Aim: This study aims to explore if any correlation exists between islets autoantibody profile at diagnosis in children and adolescents with type 1 diabetes and subsequent development of Hashimoto’s thyroiditis and coeliac disease.

Materials and Methods: In this multicentre retrospective cohort study conducted in three hospitals, for children below 18 years of age diagnosed with Type 1 Diabetes (T1D) over a ten-year period between 1 January 2009 and 31 December 2018, electronic Medical Records (DMR) were looked at and analysed by using SPSS V24.0, for several data variables such as antibody profile (type and number of three antibodies-GAD, IAA and ZnTr8 present and their titres), demographical characteristics (BMI, gender, age of onset), severity of disease at presentation (DKA vs non-DKA and HbA1c value) and subsequent development of Hashimoto’s Thyroiditis (HT) and Coeliac Disease (CD).

Results: Out of 218 children (male = 112, female = 103) tested during this study period, IAA was the most prevalent antibody found which was positive in 90 (41%) cases followed by GAD in 83(38%) and ZnTr8 in 34 (16%) children. Median age of onset of T1D was 7.709 years (range 1-17 years) and the mean HbA1c at presentation was 8.8% (range 5.5% - 14.6%). HT and CD were identified in 31 (12.8%) and 14 (5.8%) cases respectively in this cohort. Independent samples t-tests could not identify any significant difference in the GAD, IAA and ZnTr8 antibody levels for the children with or without HT{(M = 148.16, SD = 507.9) and (M = 117.6, SD = 402.2); t (103) = 0.275, p = 0.784 in GAD}, {(M = 514.46, SD = 1360.7) and (M = 316.86, SD = 972.02); t (99) = 0.697, p = 0.487) in IAA}, {(M = 309.63, SD = 397.76) and (M = 383.26, SD = 462.70) ; t (32) = 0.385, p = 0.703) in ZnTr8}. Likewise, there has not been any statistically significant difference for those with or without CD {(M = 57.9, SD = 107.5) and (M = 91.21, SD = 326.4); t (93) = 0.335, p = 0.739 in GAD}, {(M = 22.41, SD = 18.0) and (M = 420.87, SD = 1140.2); t (90) = 1.10, p = 0.274 in IAA}. One-way ANOVA {F (2) = .970, p = 0.382} could not identify any correlation between the number of antibodies present at diagnosis and subsequent development of HT. There was, however, a statistically significant difference recognised, as determined by a one-way ANOVA {F (2,112) = 3.305, p = < .05} for the number of antibodies present and development of CD. Post hoc comparisons using the Tukey test showed children presenting with all 3 antibodies were 3.87 times more likely to develop CD(p = 0.036).

Conclusion: IAA was the most prevalent islets autoantibody found in this study, followed by GAD and ZnTr8. All three antibodies were positive in 13% cases.
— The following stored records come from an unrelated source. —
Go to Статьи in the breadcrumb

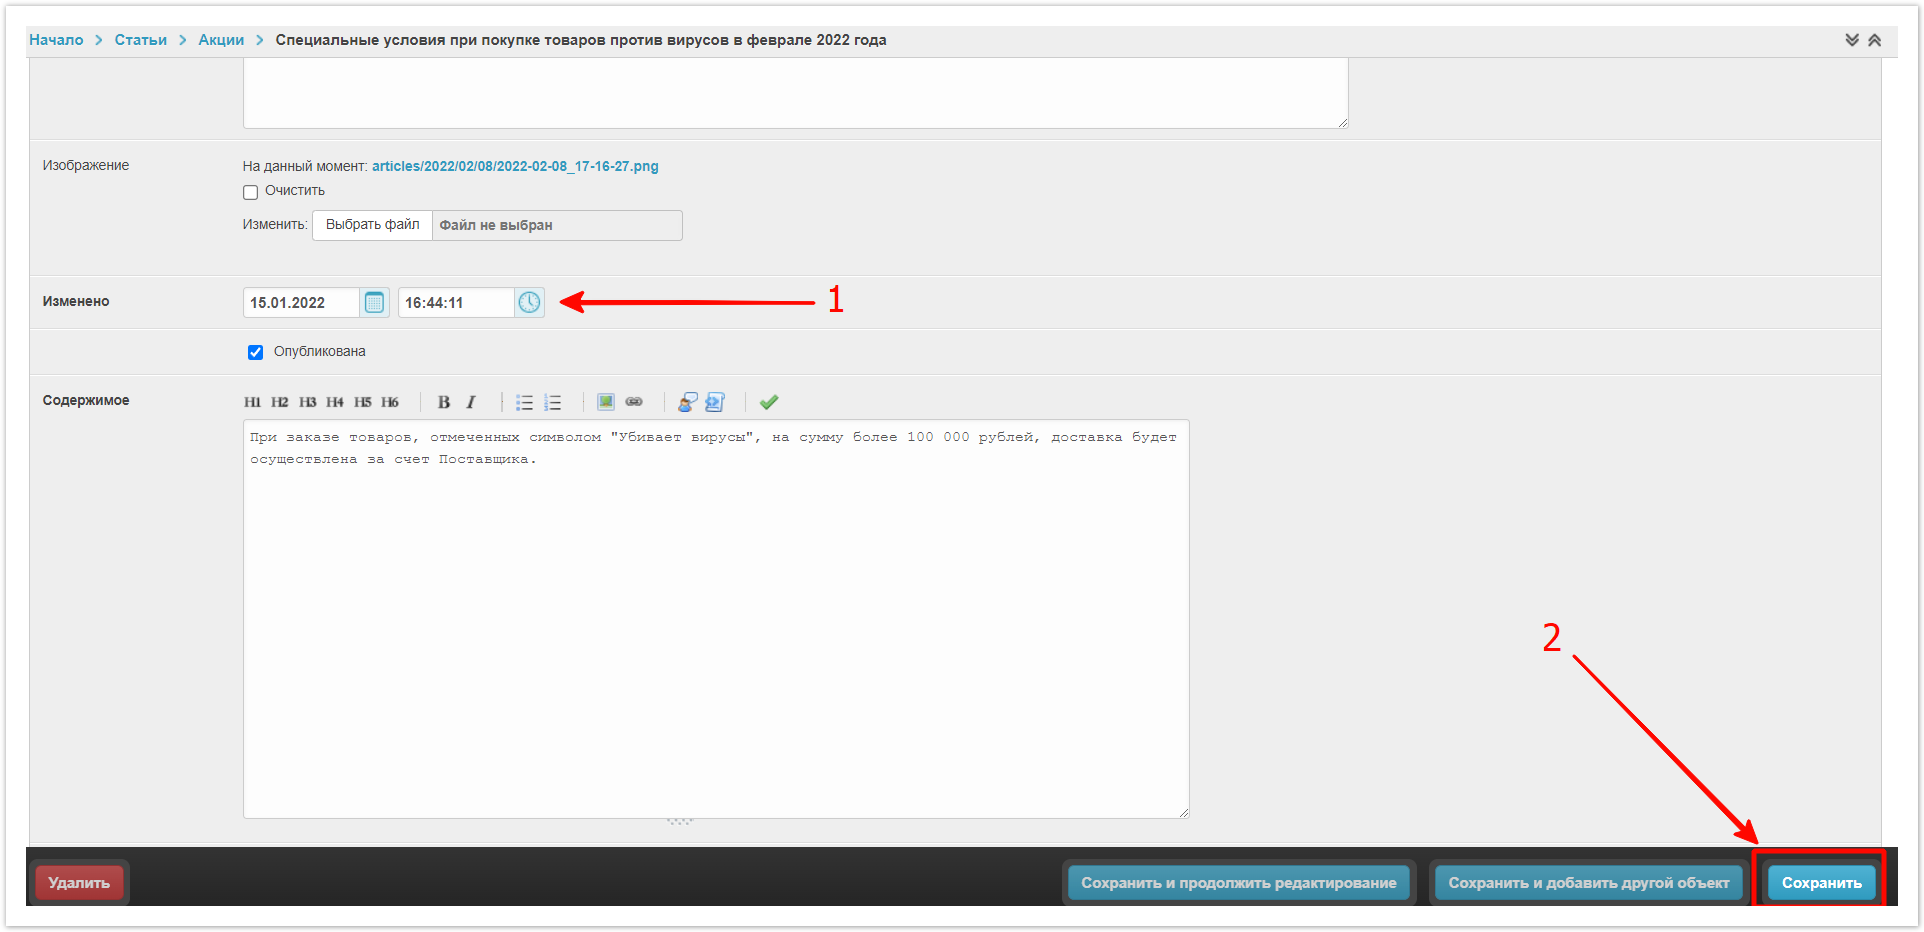(140, 40)
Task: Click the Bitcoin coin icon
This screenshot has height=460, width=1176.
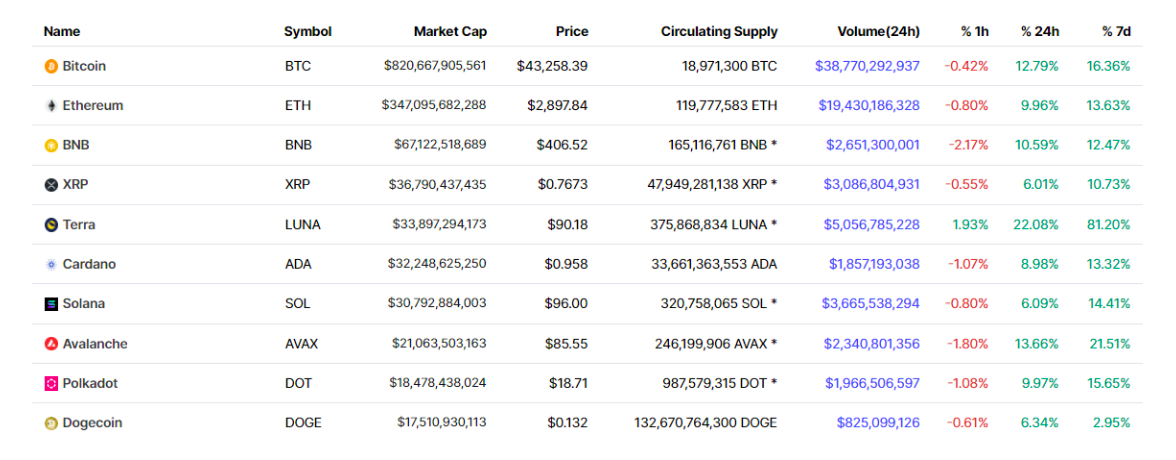Action: tap(51, 66)
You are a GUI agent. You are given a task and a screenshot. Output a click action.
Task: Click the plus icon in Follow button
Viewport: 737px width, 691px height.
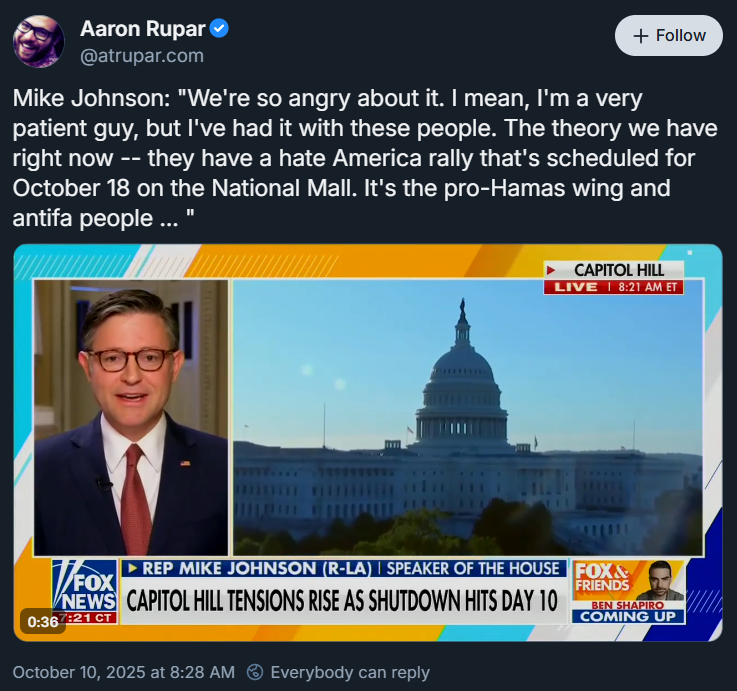(641, 36)
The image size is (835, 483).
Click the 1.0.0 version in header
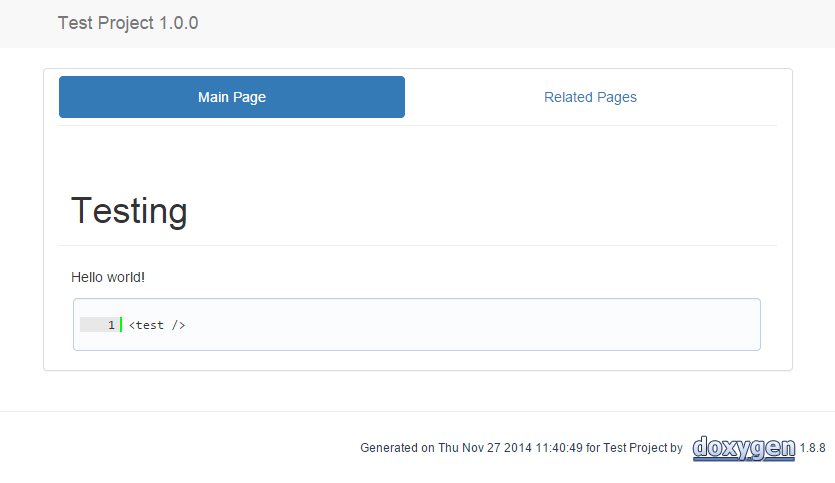point(179,23)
Although, GAD, IAA and ZnTr8 antibody titres at diagnosis are not predictive of subsequent development of HT and CD, the number of antibodies present influences the future risk of CD but not for HT. Presence of all the three antibodies nearly quadruples the possibility of subsequent development of CD. As HLA typing is not a predictor of development of CD in children with T1D, this finding can influence the frequency of serology testing.